RPP11-0583. Imposition of sanctions. Repeal/Replace with New Rules. This amendment repeals existing rule 11-583 addressing appropriate sanctions and replaces it with four new rules (rules 11-583 through 11-586) that set forth presumptive sanctions based on the nature of the duty violated.
RPP11-0583. Presumptive sanctions for violating duties owed to clients. New. This new rule provides presumptive sanctions to be imposed upon finding that the lawyer violated duties owed to clients, including candor, competence, diligence, conflicts of interest, and failing to preserve a client’s property and confidence.
RPP11-0584. Presumptive sanctions for violating duties owed to the public. New.  This new rule provides presumptive sanctions to be imposed upon finding that the lawyer failed to maintain personal integrity, generally, by committing a criminal act. Additionally, this new rule provides presumptive sanctions for violations of Rule 3.8, Special responsibilities of a prosecutor.

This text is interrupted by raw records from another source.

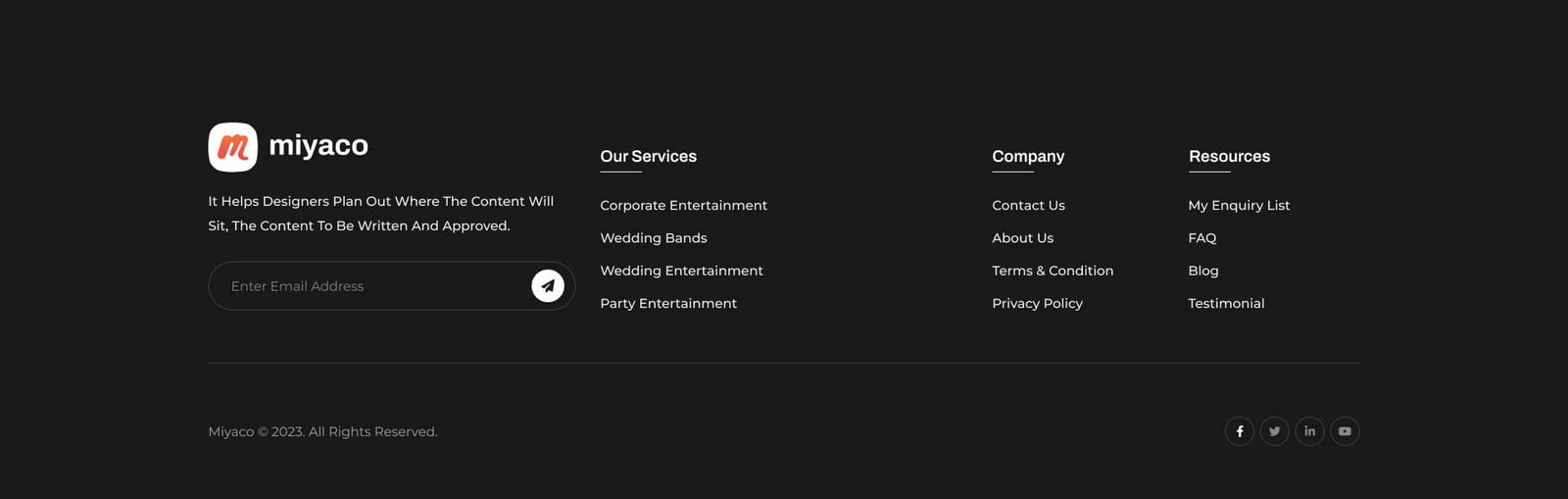This screenshot has height=499, width=1568.
Task: Select Wedding Entertainment link
Action: 681,271
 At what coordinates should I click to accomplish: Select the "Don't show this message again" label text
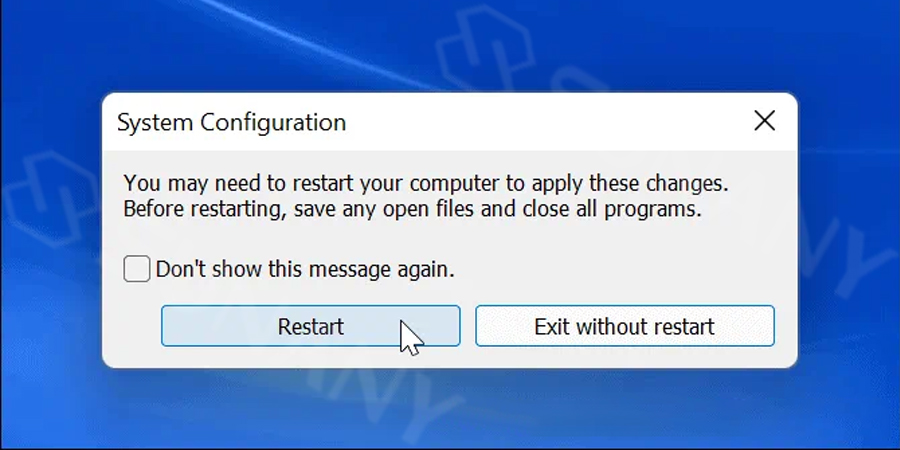point(305,269)
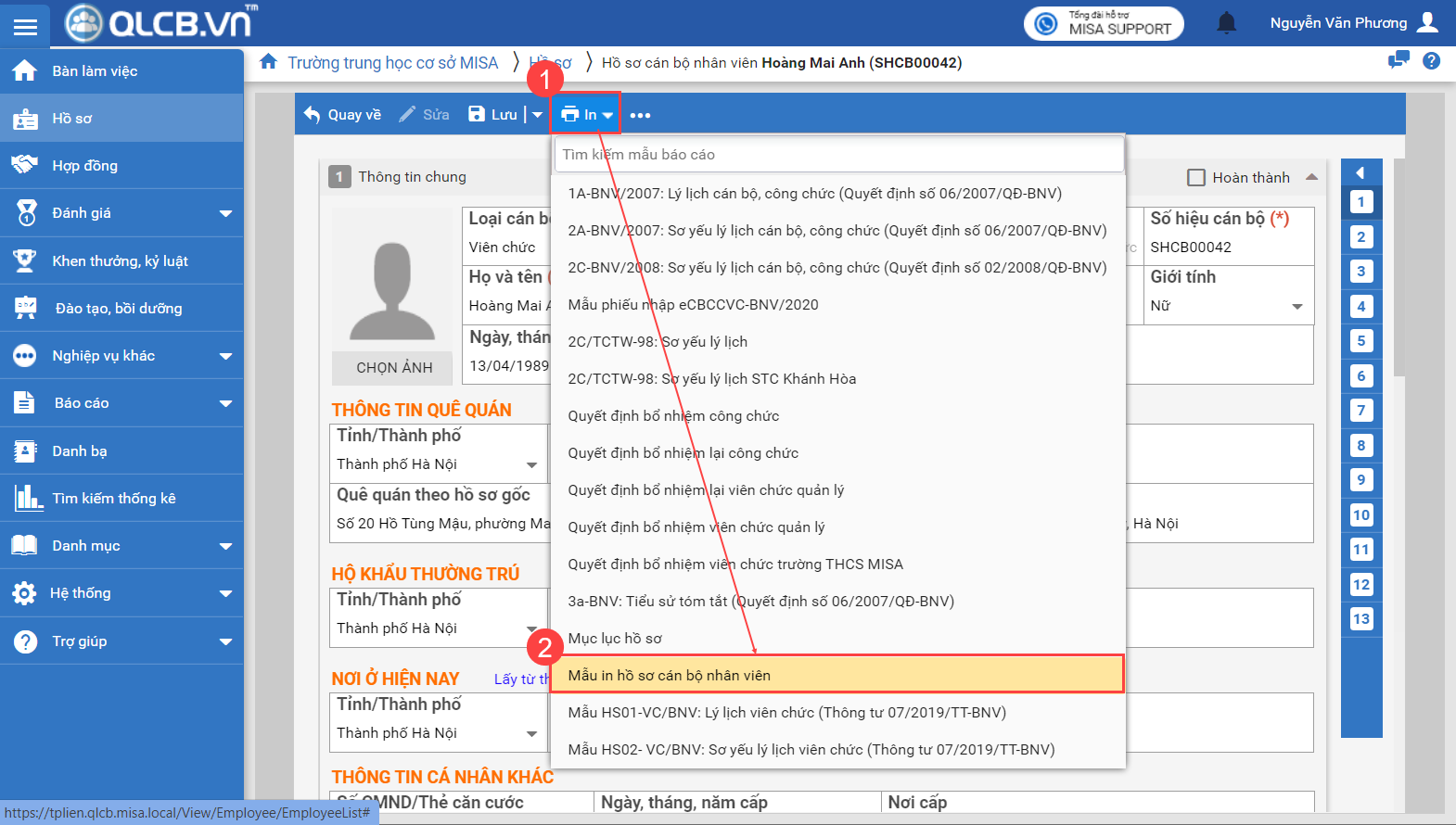Image resolution: width=1456 pixels, height=825 pixels.
Task: Choose Mục lục hồ sơ report
Action: pyautogui.click(x=615, y=638)
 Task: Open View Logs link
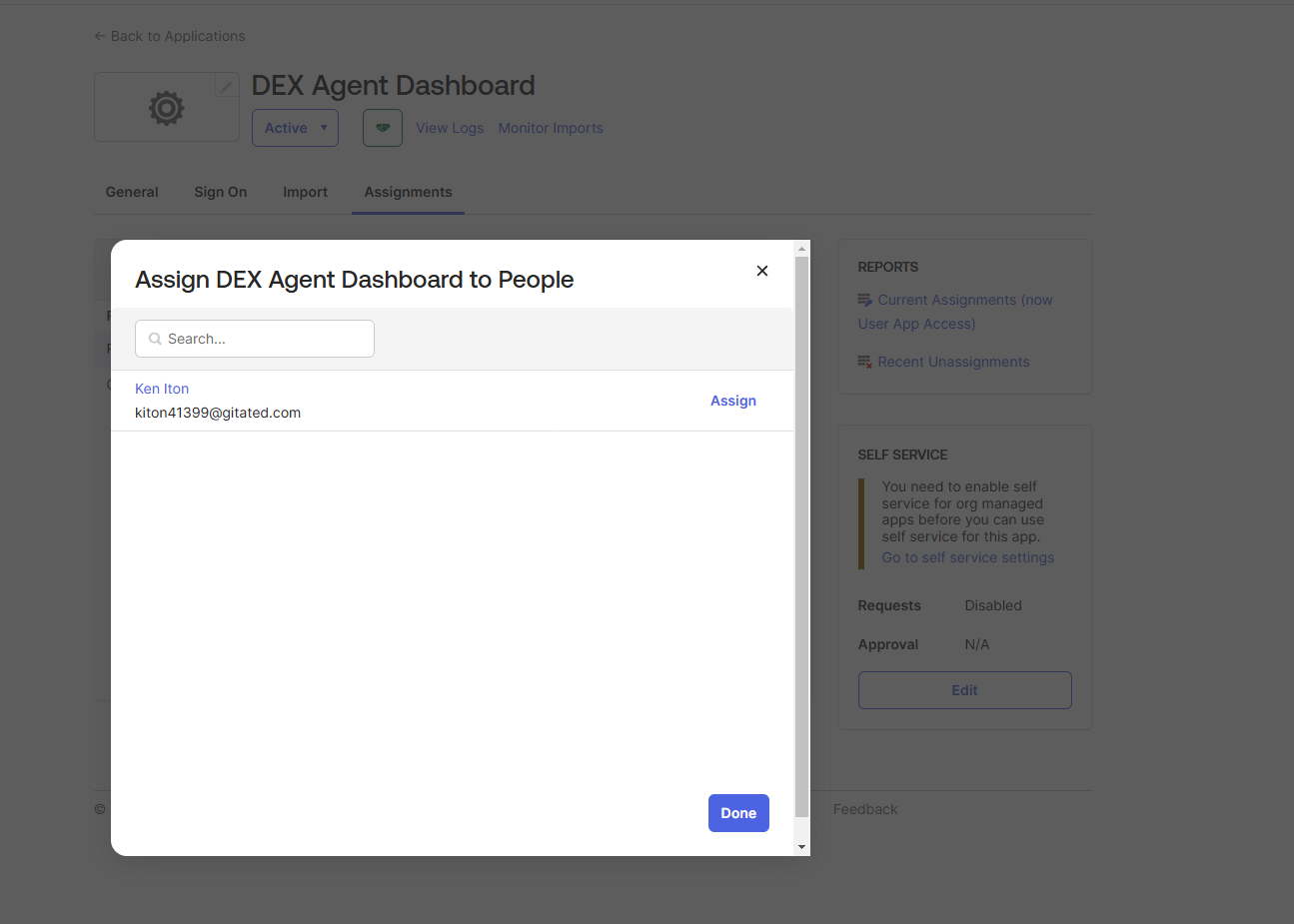point(450,128)
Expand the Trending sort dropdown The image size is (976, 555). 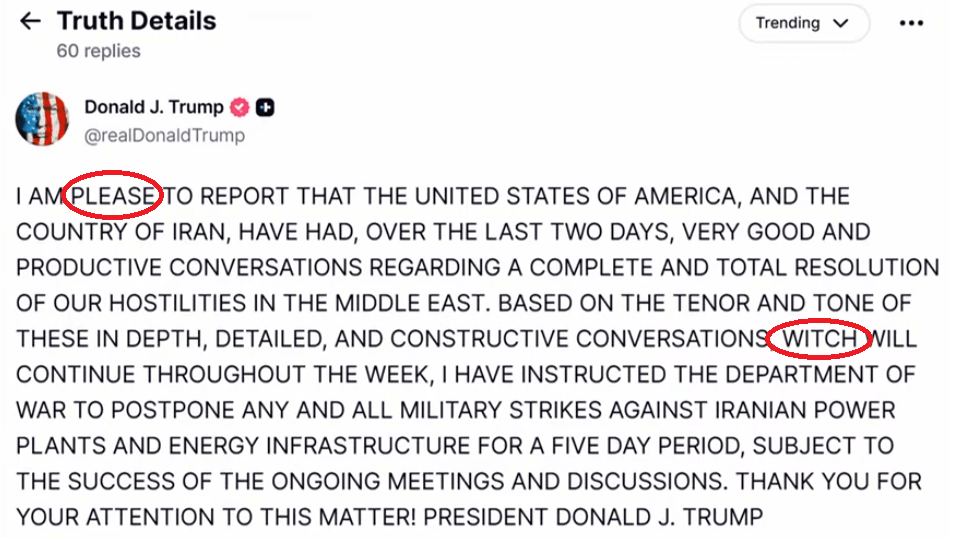(x=801, y=23)
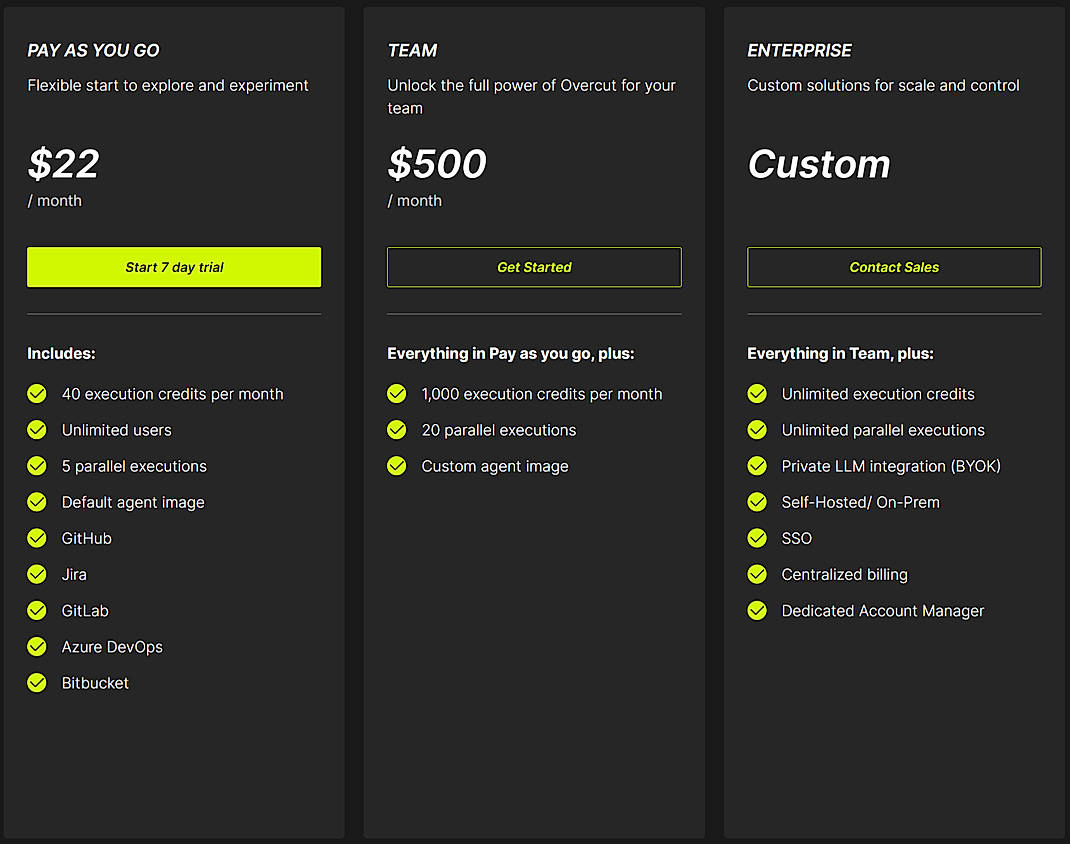Click the Team plan $500 price

437,164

RPP11-0585. Presumptive sanctions for violating duties owed to the legal system. New. This new rule provides presumptive sanctions to be imposed upon finding that the lawyer has engaged in conduct prejudicial to the administration of justice. This rule relates to deceit, fraud, misrepresentation, improper communication with individuals in the legal system, and abuse of the legal process.
RPP11-0586. Presumptive sanctions for violating duties owed as a member of the legal profession. New.  This new rule provides presumptive sanctions to be imposed upon finding that the lawyer has engaged in conduct involving misleading communications about a lawyer or a lawyer’s services, unreasonable or improper fees, unauthorized practice of law, failure to report professional misconduct, and failure to respond to a lawful request from disciplinary authority.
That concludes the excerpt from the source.